My favorite example of this came recently in California. The Republican governor, Wilson, was fighting the Democrat-controlled state legislature over various legal reforms. To try and put pressure on the legislature and the courts, he vetoed the annual bar association dues legislation, preventing the state bar association from levying any dues. Annual dues being about $500, this won him a lot of friends. But the state Supreme Court determined that it had the inherent power to run a disciplinary program among its officers (attorneys are members of the judiciary, officers of the court), and with it the power to levy among its bar members the costs of such a program. So, we all ended up paying a reduced fee for a couple years. The whole impass ended when the state elected a new governor, who allowed the passaged into law of a dues bill reducing annual dues to about $350.
As for judicial “activism”, let’s not forget that not all such “activism” has proven undesirable. After all, Brown v. Board of Education was activism, since Plessy v. Ferguson was still the law of the land and no modification of the Fourteenth Amendment had occurred.
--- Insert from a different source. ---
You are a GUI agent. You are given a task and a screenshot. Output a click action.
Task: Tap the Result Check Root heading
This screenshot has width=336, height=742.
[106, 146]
And one of the greatest all-time examples of judicial activism occurred in Li v. Yellow Cab (1975) 13 Cal.3d 804. In that case, the California Supreme Court, split 4-3, established that contributory negligence would no longer bar recovery by plaintiffs in tort actions, despite the codification of the common law rule in the Civil Code of the state. Instead, the Court established as a judicial rule (California Common Law, if you will) that the doctrine of comparative fault would be applied to tort actions, reducing the recovery by a plaintiff in proportion to his/her actual comparative fault in causing the damages. In so doing, the Court relied on its own inherent powers to establish and develop the law, noting (correctly, I might add), that California is not a code state, but a common law state.
Now, this isn’t Constitutional activism, but it is much the same sort of thing; a lack of willingness to defer resolution of important issues to other branches of government, or to the people. The same sort of activism is inherent in such “constitutional” principles as the “exclusionary rule” of evidence, the “Miranda warnings”, etc. Not all such examples of judicial activism have been well received; indeed the activist nature of the Rose Bird court lead to the removal of three justices from the California Supreme Court in the 80’s. But if it hadn’t been for a willingness to be the leader in the fight against segregation resulting in Brown v. Board of Education, it is questionable how long it would have taken to pass the various civil rights acts which codified and extended the simple principles of fairness embodied in that decision.
The legal issue from my previous post is not whether Congress has the right to pass laws which affect the Supreme Court (it does) or whether the Supreme Court has the power to overturn unconstitutional laws (it does). The issue is when is a law unconstitutional; from the moment of its creation, or from when it is declared so by the USSC?
In the example I gave, if unconstitutional laws are always invalid and the Supreme Court is simply declaring the fact, then there never was a period when the 6-3 majority rule was valid and their 5-4 decision saying so should stand. However, if the Supreme Court has the power to make laws invalid by saying they’re unconstitutional, then the law was valid prior to their decision, in which case the 6-3 rule was in effect when their decision was made and their 5-4 majority was not sufficient to overturn the law.
So my post really does reflect on the issue of this thread; what is the power of the Supreme Court? Do laws have an inherent constitutional state and the USSC’s role is to find out what that state is? Or does the Court have the power to act arbitrarily and let a law stand by refusing to act against it?